Although the diverge-with-the-square-root-of-distance rule probably applies to traits at all levels of organization, molecular biologists have long argued that it applies most predictably at the molecular level, where evolution is thought to be predominantly neutral or “nearly neutral” [Kimura, 1985; Nei, 2005]. Specifically, they have argued that evolutionary changes in genes and proteins occur at relatively steady rates, and that this “molecular clock” can be used to estimate lineage divergence dates [Zuckerkandl and Pauling, 1965b]. However, it soon became apparent that different molecules evolve at different rates [Ho and Duchêne, 2014] and that molecules, just like higher level traits, can be under strong selection and exhibit significant amounts of convergent evolution [e.g., Parker et al., 2013; Gallant et al., 2014; Nagy et al., 2014]. Only when one examines aggregate data for many genes or proteins does the expected square root relationship between species differences and divergence time emerge (Fig. 1c, d). Even then, the observed relationship tends to be rather “noisy,” mainly because some taxonomic groups exhibit unusually high rates of evolutionary change.

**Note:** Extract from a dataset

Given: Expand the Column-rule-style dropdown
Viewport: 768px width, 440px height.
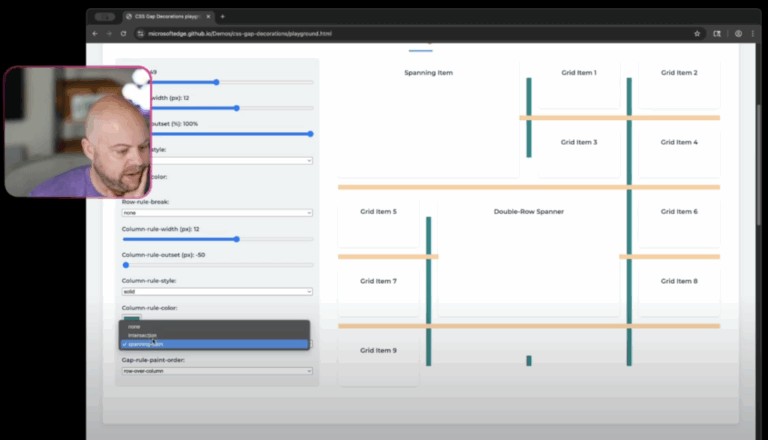Looking at the screenshot, I should (216, 291).
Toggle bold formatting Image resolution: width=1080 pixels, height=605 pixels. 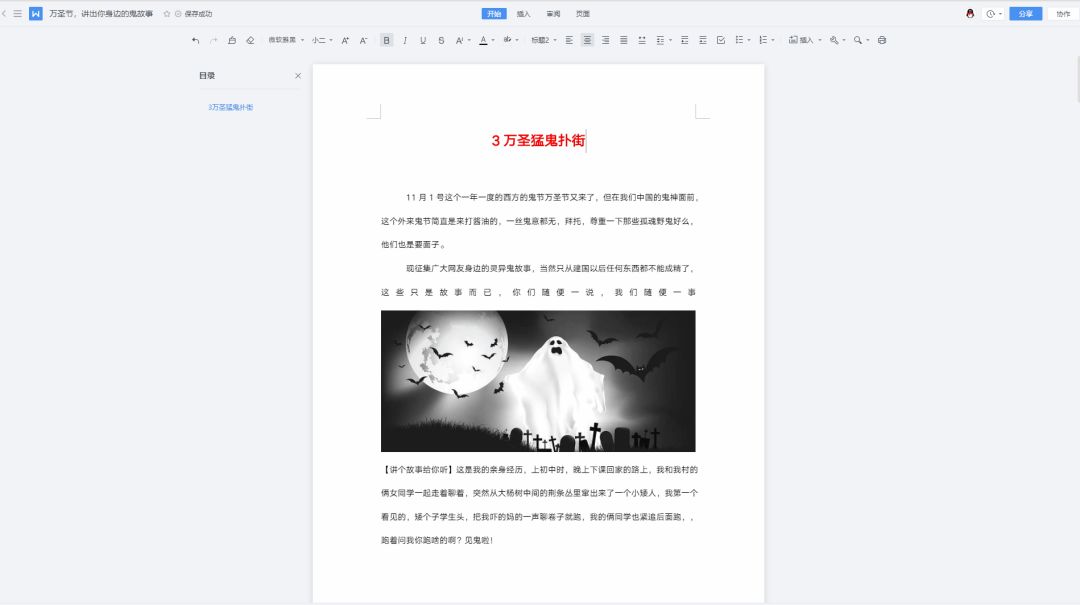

Indeed, numerous studies have shown that the molecular clock runs at different speeds in different lineages [Mushegian et al., 1998; Berná et al., 2009; Ho and Lo, 2013; Berná and Alvarez-Valin, 2014]. Especially high rates of evolutionary divergence are seen in yeasts, nematodes, fruit flies, tunicates, and teleost fishes (Fig. 2). Most of these species have very short generation times (e.g., 3 days for C. elegans, 6 days for the larvacean tunicate Oikopleura, 7–19 days for Drosophila, and about 3 months for zebrafish and laboratory mice). Since one would expect heritable mutations to accumulate across generations, it is not surprising that these species change rapidly during the course of evolution, at least at the molecular level. In contrast, lineages with longer generation times tend to evolve far more slowly [Amemiya et al., 2013]. Coelacanths, for example, have a gestation time of more than 1 year and do evolve very slowly [Casane and Laurenti, 2013]. Turtles and crocodilians also tend to have long generation times and low evolutionary rates [Green et al., 2014]. Divergence rates can also be influenced by factors other than generation time, including variations in gene repair mechanisms, metabolic rate, and population size [Thomas et al., 2006, 2010]. However, for our purposes, the crucial point is that the variations in evolutionary rates cause graphs of trait difference versus divergence time to exhibit pronounced peaks and valleys (Fig. 2b). Thus, the relationship between these variables is not monotonic; some taxa are major exceptions to the diverge-with-the-square-root-of-distance rule!
How do these considerations influence which species one should select for research? If the goal is to extrapolate the findings to humans, it is best to select a species as close to humans as possible (given budget, ethical, and technical constraints), all the while keeping in mind that even closely related species may diverge considerably in a few traits. Second, one should be wary of studying species that have short generation times and are already known to evolve rapidly. This includes many of the traditional model species but, fortunately, the development of other, less divergent models (e.g., induced pluripotent stem cells from human patients) is now feasible and may, in the long run, be more cost-efficient. Third, it is advisable to compare findings across several non-human species before assuming that they will generalize to H. sapiens. Importantly, those comparisons should include at least some species that do not develop and reproduce as rapidly as the traditional model species, because many of the features shared between the traditional models may turn out to be convergent adaptations to rapid development, rather than primitive traits [Bolker, 1995]. Of course, if the aim of the research is something other than cross-species extrapolation, then working with the traditional model species can still be incredibly useful. As detailed toward the end of this essay, such research can reveal (and often has revealed) general principles that are broadly applicable, even if the details of their implementation vary across species.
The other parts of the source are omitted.